The physicians who form the pantheon of medicine all emphasized an experienced based approach to healthcare. Whether it was Hippocrates characterizing medicine as an art to be practiced. Or reminding that medicine does not consist of treating a disease but healing a person. Medicine has always been defined through experience.
Famed Roman surgeon Galen began his medical career as a surgeon treating dying gladiators, and soon grew renowned for his experimental approach to medicine, eventually serving as the private physician for the Roman Caesars, including Marcus Aurelius.
A career trajectory emulated centuries later by Maimonides, a Sephardic Jew who became the personal physician for the legendary Muslim Crusader, Saladin. Maimonides also took an experimental approach to medicine, but added the importance of civic responsibility as well.
A combination that would inspire Canadian physician Sr. William Osler’s humanistic approach to medicine at the turn of the twentieth century. Dr. Osler, who is best known for managing outpatient facilities at John Hopkins Medical Center, and turning the institution into a research juggernaut, also designed a clinical curriculum that became the model for modern medical education in the United States. He emphasized the clinic as much as the textbook, believing direct patient contact to be the bedrock of good medicine. An emphasis built upon his humanistic approach to healthcare.
When we look at medicine through its humanistic origins, we begin to understand how healthcare laws should form, and better understand the balance between healthcare and law.
An understanding elaborated upon by essayist Ralph Waldo Emerson and naturalist Henry David Thoreau through their analysis of nature and law. The humanistic principles the two espoused through essays and lectures provide a conceptual framework for the role of law in healthcare.
Thoreau emphasized overall moral behavior, more than any individual civic action, as a person’s civic duty to society, equating individual duty with virtue, or what we earlier called aspirational belief. Thoreau’s views on civic duty stems from his perspective on natural rights, which he held sacred above all, including above government intervention. Something Thoreau famously encouraged opposition towards if the intervention violated a person’s natural rights. Advocating that individuals whose natural rights were compromised inappropriately should serve as a, “counter-friction to a fundamental immorality”.
He believed that laws should be in balance with natural rights, and the validity of laws should be measured based upon the law’s morality. A rubric he would use to determine whether to follow a law or not. Thoreau actively encouraged civil disobedience against laws that unnaturally restrict behavior and infringed upon an individual’s healthcare natural rights, valuing such disobedience as a form of virtue.
Civil disobedience transgressing upon natural rights is easy to define for obviously unethical laws, such as slavery. But the concept of natural rights becomes more convoluted for more complex healthcare laws.
Natural rights are universal and unalienable, and codified in the Declaration of Independence: life, liberty and the pursuit of Happiness. But many have debated how healthcare fits into the definition of natural rights. According to Swiss moralist Henri-Frédéric Amiel, “in health there is freedom – health is the first of all liberties.” Implying that healthcare is a natural right on par with the other basic rights we enjoy. A sentiment most would generally agree upon.
What most do not agree upon, however, is what type of natural right. Legal philosophers tend to describe rights in many ways, but the most common way people introduce the theory of rights is by classifying them as either negative or positive.
A negative right is a right not to be subjected to an action of another person or group; negative rights permit or oblige inaction. A positive right is a right to be subjected to an action or another person or group; positive rights permit or oblige action.
In a way negative rights and positive rights are incompatible.
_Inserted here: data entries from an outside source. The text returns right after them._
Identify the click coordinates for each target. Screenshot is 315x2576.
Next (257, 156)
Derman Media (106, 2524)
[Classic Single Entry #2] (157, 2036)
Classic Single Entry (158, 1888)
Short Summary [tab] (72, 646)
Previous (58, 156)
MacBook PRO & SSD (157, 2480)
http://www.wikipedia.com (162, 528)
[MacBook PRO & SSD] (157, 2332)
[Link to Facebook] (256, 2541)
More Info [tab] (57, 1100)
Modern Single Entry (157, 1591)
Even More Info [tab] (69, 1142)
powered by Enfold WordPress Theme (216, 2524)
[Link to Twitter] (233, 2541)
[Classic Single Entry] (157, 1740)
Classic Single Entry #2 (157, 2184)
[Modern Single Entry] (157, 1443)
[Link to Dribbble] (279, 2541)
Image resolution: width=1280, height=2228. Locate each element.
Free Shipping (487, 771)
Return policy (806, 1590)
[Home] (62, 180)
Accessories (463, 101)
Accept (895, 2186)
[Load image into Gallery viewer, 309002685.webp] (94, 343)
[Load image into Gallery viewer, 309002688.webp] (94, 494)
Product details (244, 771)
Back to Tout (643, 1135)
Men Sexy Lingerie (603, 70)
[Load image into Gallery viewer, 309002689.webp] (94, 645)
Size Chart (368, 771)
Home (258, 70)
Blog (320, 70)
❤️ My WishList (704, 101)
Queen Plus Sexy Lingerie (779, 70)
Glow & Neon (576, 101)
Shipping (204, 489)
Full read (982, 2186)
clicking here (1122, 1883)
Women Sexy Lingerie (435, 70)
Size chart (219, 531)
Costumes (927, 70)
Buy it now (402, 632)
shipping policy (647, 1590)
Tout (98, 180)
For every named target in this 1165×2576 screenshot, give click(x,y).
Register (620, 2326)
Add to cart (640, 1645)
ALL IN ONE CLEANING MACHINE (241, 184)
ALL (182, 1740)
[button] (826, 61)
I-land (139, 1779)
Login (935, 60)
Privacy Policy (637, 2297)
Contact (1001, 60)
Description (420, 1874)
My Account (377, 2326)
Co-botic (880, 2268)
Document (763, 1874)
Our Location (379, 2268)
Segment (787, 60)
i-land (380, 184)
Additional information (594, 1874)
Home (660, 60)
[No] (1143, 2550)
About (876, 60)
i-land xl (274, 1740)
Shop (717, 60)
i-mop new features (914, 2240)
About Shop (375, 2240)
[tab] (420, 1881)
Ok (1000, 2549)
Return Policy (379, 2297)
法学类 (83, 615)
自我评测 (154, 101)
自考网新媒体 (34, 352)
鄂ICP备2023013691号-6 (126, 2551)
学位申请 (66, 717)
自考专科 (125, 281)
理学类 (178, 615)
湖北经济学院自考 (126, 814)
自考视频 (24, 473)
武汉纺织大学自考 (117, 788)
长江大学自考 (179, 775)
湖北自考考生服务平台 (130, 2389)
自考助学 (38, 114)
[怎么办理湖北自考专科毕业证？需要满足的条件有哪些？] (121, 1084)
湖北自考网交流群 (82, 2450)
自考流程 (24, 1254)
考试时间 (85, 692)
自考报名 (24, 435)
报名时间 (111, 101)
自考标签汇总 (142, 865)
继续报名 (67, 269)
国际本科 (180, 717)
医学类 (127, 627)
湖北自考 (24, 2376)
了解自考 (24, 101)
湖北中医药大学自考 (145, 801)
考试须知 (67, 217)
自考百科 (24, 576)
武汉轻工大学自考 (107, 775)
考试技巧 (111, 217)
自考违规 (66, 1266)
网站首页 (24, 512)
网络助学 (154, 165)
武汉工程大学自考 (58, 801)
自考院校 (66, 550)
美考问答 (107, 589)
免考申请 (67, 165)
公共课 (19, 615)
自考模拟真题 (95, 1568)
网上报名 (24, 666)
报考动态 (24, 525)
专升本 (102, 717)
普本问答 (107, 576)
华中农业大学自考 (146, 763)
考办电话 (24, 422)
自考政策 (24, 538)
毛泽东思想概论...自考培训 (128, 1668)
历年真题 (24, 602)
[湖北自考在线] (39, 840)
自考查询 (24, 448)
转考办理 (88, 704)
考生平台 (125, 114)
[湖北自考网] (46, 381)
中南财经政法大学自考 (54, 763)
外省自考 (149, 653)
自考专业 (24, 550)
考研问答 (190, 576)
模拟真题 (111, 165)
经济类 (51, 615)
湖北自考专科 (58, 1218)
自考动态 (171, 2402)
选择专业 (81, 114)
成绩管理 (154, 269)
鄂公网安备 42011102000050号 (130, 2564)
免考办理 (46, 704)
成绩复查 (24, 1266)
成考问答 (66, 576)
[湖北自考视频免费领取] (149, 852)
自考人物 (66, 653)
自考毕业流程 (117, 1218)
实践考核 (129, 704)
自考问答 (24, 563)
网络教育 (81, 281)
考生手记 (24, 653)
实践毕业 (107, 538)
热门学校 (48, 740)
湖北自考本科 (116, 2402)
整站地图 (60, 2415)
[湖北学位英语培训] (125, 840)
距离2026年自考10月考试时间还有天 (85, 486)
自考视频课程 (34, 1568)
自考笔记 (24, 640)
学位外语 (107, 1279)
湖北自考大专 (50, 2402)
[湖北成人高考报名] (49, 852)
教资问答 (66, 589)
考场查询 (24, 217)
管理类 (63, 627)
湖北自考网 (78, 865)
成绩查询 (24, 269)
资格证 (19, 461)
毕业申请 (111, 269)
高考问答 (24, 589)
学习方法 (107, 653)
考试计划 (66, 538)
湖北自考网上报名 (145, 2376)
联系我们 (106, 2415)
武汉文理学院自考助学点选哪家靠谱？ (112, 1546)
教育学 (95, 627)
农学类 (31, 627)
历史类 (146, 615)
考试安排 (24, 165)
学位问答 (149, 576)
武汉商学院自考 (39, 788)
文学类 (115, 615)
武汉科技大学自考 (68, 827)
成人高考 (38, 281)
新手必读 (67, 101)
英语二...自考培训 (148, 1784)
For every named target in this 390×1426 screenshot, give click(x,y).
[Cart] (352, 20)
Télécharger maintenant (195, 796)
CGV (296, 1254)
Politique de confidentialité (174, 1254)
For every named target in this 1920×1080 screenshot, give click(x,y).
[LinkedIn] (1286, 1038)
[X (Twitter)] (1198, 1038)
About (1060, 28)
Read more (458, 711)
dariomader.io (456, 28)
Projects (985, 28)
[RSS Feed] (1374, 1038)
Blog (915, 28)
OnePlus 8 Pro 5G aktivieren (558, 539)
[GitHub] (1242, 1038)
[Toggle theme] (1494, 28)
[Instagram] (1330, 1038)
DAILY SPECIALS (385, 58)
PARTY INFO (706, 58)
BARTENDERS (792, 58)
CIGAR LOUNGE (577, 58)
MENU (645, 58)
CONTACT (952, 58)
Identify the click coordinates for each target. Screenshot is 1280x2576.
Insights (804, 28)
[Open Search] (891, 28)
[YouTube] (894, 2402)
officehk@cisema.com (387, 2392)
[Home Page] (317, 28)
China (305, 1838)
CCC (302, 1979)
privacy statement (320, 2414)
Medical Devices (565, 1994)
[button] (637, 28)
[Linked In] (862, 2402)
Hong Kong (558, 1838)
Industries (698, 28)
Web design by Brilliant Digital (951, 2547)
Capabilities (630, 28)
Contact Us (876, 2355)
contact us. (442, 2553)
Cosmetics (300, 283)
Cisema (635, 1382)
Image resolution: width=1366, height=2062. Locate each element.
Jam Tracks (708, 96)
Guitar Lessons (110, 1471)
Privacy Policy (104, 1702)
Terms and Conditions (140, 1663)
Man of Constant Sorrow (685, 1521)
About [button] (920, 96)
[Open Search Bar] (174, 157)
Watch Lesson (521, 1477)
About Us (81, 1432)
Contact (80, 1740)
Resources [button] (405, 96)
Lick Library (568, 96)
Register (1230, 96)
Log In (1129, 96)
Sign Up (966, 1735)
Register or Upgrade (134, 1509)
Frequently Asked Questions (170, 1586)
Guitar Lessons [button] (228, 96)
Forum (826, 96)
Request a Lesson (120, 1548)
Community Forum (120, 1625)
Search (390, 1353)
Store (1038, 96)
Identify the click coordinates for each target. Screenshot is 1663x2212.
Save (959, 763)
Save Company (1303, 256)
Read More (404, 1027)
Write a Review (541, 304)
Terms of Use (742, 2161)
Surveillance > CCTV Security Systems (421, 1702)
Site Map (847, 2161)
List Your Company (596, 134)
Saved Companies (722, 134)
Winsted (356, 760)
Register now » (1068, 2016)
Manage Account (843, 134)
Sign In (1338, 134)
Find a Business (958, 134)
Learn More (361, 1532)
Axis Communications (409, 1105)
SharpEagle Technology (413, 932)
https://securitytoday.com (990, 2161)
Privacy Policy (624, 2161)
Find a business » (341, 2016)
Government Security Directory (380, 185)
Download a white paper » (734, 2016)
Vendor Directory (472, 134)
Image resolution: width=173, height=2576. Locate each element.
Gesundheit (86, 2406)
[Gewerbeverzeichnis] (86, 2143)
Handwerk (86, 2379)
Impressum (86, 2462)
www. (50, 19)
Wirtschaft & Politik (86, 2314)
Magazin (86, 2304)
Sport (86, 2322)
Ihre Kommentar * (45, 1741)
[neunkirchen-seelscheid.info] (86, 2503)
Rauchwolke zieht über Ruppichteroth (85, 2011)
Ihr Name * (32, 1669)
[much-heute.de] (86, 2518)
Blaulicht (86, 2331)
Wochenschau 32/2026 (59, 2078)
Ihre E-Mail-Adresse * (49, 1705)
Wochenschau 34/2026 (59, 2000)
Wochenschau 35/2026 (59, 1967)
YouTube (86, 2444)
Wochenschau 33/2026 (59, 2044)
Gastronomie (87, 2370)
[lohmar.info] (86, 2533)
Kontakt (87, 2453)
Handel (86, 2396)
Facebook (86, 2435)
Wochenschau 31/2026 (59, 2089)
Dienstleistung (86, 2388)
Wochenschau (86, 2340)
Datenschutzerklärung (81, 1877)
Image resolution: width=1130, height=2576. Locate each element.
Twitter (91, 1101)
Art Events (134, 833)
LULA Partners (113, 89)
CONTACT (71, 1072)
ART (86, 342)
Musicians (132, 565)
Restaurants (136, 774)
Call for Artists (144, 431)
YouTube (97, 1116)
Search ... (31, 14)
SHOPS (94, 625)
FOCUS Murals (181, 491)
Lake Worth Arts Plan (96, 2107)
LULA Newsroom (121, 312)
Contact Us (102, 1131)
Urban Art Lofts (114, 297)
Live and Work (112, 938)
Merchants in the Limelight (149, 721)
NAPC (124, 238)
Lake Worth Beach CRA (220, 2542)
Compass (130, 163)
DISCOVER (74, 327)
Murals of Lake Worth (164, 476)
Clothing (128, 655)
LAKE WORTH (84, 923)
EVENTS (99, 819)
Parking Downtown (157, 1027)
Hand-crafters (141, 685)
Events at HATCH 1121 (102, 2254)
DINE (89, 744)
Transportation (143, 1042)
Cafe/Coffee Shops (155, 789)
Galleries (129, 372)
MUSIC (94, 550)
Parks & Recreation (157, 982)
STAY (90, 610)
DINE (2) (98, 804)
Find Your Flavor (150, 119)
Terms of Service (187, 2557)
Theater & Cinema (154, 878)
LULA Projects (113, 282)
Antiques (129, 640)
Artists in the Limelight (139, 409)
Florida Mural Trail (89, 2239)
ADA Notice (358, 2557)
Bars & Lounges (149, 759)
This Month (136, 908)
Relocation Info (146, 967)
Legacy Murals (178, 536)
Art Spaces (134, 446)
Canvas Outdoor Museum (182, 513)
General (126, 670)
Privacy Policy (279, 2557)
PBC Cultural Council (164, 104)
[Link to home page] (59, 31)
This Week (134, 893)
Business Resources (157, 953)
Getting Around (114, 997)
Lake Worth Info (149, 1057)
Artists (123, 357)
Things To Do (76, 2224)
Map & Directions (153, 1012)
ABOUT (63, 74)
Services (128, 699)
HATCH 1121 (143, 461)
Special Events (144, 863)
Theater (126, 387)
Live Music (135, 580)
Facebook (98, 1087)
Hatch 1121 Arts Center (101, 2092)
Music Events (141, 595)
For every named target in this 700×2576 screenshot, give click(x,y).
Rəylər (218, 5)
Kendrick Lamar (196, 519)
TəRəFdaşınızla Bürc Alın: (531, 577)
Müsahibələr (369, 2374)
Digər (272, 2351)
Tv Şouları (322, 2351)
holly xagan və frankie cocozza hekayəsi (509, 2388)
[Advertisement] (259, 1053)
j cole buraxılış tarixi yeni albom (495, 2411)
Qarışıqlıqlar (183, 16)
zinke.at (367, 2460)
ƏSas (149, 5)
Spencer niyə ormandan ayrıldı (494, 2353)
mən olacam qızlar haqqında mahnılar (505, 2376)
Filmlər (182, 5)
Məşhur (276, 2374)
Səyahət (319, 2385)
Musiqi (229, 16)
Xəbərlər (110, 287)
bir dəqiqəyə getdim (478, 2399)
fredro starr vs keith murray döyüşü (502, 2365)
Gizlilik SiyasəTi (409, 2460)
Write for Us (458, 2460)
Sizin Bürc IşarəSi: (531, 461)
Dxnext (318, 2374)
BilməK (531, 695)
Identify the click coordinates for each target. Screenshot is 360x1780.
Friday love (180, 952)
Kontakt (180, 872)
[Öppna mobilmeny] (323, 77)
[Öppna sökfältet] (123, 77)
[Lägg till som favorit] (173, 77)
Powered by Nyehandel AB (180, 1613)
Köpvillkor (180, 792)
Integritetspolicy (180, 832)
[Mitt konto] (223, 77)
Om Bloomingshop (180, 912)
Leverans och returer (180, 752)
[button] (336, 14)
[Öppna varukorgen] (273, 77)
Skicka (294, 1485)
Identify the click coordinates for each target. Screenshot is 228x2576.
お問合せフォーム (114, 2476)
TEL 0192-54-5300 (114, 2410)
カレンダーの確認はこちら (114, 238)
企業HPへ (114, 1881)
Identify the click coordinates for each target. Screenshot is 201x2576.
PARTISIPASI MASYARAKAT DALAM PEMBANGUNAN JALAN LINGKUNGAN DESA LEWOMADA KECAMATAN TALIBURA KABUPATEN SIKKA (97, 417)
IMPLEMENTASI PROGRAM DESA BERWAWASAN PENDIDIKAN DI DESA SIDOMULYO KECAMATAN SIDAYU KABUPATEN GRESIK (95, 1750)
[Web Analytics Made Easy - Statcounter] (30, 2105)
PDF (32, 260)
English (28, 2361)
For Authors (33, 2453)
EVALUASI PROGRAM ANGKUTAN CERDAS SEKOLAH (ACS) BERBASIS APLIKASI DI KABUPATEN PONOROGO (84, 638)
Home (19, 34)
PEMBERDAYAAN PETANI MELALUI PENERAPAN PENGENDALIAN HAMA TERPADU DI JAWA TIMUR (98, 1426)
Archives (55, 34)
Negative rights limit or abstain actions, while positive rights obligate one person’s actions to another.
American culture values negative rights. Our innate desire for liberty has an undeniable streak of rebellion built into it. We truly value our freedom. But we cannot uphold the Constitutional principles of equity and fairness in healthcare and create healthcare laws based upon negative rights. This is how we get healthcare laws that are restrictive in nature.
Healthcare needs laws based upon positive rights. Laws that are structured to balance the many complex relationships inherent to healthcare behavior, obligating individuals to work together to improve their health.
But attempting to develop healthcare laws based upon positive rights in a culture that values negative rights creates a Maimonidean contradiction that can only be solved by integrating a deeper understanding of healthcare behavior into healthcare law, and by developing laws that better represent the dynamic nature of patient behavior.